Upon disembarking from his four-wheeler, Robert brought with him a rifle of an unspecified caliber, it says. Shortly thereafter, he accidently discharged the rifle, it says.
According to the suit, the bullet fired from the rifle hit Tanner in his right leg and severed his femoral artery. Because the camp was in a “remote and secluded” part of Tucker County, Tanner was transported by Roger in his SUV all the way back to Elkins to Davis Memorial Hospital.

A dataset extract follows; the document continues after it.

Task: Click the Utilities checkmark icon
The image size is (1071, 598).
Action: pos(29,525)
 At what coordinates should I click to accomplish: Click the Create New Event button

After arriving at DMH, the staff was able to stabilize Tanner, and prevented him from “bleeding out.” Later, he was airlifted to the University of Pittsburgh Medical Center for surgery.
According to the suit, after arriving at UPMC, Susie, who accompanied Tanner, was informed the damage caused by the bullet was severe to the point that his leg would need to be amputated below the knee in order to save his life. Prior to Roger later arriving by car, Susie gave the doctors authorization to go ahead with the amputation.
At the time of the shooting, Tanner was in his sophomore year at Elkins High School and recently completed the 2011 season on the Tigers’ football team. Though fitted with a prosthetic leg, the injury has prevented him from returning for this season.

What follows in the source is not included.